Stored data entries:
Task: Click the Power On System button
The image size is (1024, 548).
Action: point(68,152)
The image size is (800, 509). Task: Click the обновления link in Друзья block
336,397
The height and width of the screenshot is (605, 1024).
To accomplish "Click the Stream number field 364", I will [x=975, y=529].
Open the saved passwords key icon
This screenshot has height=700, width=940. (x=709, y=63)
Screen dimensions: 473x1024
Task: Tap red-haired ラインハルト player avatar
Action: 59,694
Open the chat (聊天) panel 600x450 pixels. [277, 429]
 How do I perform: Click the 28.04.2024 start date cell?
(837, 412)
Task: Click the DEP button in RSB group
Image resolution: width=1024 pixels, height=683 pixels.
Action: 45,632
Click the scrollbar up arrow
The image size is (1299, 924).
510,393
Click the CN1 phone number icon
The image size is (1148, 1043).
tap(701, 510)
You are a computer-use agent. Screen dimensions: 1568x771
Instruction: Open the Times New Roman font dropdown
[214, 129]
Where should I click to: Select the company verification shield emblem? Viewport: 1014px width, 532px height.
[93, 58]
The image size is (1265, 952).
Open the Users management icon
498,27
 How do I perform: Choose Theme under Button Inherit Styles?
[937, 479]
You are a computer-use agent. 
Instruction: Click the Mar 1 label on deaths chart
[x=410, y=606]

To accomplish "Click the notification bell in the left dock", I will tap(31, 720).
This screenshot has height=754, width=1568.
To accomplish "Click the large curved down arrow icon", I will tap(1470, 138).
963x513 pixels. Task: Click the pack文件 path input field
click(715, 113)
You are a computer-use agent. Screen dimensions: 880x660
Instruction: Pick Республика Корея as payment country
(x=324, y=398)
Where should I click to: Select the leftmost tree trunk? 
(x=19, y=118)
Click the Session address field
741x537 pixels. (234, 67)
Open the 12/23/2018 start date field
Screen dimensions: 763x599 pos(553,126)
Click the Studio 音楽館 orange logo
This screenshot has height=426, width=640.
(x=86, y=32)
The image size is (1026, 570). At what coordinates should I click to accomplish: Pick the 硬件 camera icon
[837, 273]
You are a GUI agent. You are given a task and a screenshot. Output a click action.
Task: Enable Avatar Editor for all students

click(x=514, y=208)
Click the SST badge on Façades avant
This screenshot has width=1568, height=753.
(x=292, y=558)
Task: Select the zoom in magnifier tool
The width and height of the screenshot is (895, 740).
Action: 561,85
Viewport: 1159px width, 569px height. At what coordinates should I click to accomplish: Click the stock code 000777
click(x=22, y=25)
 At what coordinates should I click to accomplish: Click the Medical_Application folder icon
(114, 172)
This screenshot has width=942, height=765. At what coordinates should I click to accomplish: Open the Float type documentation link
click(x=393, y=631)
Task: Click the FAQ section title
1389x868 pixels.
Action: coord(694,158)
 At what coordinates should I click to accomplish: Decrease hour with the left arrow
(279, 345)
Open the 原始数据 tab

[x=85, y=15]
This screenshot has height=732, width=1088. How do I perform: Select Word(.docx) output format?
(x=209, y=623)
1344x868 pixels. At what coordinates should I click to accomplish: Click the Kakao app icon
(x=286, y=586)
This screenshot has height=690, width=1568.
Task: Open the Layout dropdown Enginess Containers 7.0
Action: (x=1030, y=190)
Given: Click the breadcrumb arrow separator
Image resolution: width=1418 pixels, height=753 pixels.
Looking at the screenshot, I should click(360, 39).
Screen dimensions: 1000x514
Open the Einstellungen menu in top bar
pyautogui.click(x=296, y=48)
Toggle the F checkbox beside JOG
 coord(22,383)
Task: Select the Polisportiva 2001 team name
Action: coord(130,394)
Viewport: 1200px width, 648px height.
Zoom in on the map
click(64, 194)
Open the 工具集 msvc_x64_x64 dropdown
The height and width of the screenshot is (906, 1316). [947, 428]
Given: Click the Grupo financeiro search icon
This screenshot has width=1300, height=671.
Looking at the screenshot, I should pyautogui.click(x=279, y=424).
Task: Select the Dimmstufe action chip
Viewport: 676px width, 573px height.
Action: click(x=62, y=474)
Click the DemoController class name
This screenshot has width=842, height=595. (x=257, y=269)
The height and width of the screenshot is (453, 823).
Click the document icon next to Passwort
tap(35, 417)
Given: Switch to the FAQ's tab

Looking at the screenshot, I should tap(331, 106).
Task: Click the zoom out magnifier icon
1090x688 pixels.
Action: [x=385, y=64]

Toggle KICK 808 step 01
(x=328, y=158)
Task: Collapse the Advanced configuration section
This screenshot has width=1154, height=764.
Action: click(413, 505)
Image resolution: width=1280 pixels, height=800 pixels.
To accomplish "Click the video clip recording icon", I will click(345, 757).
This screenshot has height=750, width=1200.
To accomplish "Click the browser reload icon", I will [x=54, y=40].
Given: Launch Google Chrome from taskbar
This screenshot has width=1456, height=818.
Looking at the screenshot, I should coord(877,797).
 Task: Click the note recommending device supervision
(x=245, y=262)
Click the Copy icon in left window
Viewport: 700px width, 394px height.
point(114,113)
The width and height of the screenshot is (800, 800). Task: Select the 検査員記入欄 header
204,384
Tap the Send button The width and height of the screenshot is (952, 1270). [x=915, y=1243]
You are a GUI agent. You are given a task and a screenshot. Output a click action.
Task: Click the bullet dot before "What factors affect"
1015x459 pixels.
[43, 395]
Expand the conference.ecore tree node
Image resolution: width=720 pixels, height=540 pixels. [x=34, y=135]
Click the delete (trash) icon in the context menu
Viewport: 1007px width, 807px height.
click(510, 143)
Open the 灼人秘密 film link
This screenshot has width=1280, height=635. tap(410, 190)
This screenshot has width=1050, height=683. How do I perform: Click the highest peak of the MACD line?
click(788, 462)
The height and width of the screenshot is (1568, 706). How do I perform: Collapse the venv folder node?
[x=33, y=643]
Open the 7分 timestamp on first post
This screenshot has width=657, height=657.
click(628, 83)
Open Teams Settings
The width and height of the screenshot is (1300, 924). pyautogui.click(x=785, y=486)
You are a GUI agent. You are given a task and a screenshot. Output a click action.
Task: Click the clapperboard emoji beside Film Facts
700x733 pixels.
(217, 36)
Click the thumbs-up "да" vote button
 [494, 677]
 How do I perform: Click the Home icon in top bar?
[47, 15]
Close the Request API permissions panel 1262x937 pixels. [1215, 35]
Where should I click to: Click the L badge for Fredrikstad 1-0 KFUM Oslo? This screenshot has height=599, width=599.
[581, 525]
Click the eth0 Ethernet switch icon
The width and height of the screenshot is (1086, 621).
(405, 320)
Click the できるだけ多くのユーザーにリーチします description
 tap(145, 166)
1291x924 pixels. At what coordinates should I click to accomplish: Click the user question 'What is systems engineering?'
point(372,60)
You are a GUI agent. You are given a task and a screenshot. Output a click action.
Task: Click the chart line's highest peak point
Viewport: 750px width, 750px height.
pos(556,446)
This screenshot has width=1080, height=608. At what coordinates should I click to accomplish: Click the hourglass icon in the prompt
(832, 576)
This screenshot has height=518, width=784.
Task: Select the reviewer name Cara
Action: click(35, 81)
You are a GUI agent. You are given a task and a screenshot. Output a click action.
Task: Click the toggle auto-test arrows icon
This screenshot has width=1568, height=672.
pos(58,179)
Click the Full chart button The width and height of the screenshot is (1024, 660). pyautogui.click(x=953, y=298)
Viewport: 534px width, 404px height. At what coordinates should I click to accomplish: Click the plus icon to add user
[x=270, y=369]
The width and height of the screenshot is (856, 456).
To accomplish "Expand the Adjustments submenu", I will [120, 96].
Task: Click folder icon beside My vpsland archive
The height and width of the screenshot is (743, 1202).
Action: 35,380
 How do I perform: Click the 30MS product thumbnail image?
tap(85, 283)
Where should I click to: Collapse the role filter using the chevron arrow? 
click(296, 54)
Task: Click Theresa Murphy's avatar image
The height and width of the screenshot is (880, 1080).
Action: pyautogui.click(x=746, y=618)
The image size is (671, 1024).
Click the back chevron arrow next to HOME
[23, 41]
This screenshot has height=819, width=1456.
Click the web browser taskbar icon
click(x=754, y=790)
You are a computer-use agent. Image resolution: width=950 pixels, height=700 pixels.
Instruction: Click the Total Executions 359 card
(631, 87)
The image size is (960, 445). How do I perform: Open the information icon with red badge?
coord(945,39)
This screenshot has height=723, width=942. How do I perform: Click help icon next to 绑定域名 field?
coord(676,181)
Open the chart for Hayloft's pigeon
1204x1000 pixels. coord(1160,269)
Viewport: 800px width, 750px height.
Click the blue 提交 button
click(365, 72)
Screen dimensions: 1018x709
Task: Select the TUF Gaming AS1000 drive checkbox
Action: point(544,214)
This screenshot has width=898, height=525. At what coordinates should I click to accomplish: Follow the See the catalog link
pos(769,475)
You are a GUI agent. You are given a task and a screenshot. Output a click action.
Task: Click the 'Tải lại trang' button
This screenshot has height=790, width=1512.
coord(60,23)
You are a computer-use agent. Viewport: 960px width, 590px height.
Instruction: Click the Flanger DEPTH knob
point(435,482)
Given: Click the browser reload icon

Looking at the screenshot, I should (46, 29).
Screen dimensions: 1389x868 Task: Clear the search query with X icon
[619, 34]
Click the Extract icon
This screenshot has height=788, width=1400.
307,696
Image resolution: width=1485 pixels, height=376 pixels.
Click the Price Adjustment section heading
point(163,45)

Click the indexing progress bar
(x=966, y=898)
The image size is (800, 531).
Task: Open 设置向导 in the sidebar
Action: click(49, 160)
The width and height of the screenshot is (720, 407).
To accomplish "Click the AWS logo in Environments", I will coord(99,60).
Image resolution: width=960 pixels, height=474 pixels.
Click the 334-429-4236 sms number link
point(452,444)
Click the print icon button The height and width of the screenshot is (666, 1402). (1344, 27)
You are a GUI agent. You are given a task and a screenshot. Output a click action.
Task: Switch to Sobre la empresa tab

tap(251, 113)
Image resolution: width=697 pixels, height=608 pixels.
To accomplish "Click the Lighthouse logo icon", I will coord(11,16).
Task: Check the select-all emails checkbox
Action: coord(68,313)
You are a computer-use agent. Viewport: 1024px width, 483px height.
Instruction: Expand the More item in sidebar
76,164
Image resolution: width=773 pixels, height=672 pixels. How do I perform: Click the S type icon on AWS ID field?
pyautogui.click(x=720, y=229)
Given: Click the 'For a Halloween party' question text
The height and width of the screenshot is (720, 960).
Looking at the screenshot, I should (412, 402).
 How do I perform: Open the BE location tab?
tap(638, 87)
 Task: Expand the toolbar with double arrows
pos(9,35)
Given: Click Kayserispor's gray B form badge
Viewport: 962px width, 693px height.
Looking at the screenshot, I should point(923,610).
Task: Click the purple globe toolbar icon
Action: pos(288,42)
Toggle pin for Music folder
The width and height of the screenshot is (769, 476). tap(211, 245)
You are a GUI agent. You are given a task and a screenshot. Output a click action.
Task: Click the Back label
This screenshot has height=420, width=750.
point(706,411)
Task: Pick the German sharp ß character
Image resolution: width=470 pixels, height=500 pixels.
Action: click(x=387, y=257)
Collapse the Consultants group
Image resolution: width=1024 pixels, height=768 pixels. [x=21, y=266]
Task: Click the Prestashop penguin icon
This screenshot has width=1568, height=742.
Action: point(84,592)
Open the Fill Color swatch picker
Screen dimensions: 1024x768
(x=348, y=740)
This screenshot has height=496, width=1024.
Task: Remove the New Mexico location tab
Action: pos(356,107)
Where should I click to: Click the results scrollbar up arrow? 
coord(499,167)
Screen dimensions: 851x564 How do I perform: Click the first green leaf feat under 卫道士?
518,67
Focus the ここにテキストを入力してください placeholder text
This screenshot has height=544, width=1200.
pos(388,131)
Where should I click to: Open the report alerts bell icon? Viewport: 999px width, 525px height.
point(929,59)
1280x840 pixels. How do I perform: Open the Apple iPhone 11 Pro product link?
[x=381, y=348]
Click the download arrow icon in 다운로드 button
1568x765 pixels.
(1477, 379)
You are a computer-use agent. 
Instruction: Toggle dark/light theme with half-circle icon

→ Aim of the task
Could you restate word for word the lines above from the one containing "Image resolution: width=1024 pixels, height=683" through the one containing "The image size is (1265, 952).", both included, and nothing else?

→ Response to this exercise
Image resolution: width=1024 pixels, height=683 pixels.
Action: 45,632
Click the scrollbar up arrow
The image size is (1299, 924).
510,393
Click the CN1 phone number icon
The image size is (1148, 1043).
tap(701, 510)
You are a computer-use agent. Screen dimensions: 1568x771
Instruction: Open the Times New Roman font dropdown
[214, 129]
Where should I click to: Select the company verification shield emblem? Viewport: 1014px width, 532px height.
[93, 58]
The image size is (1265, 952).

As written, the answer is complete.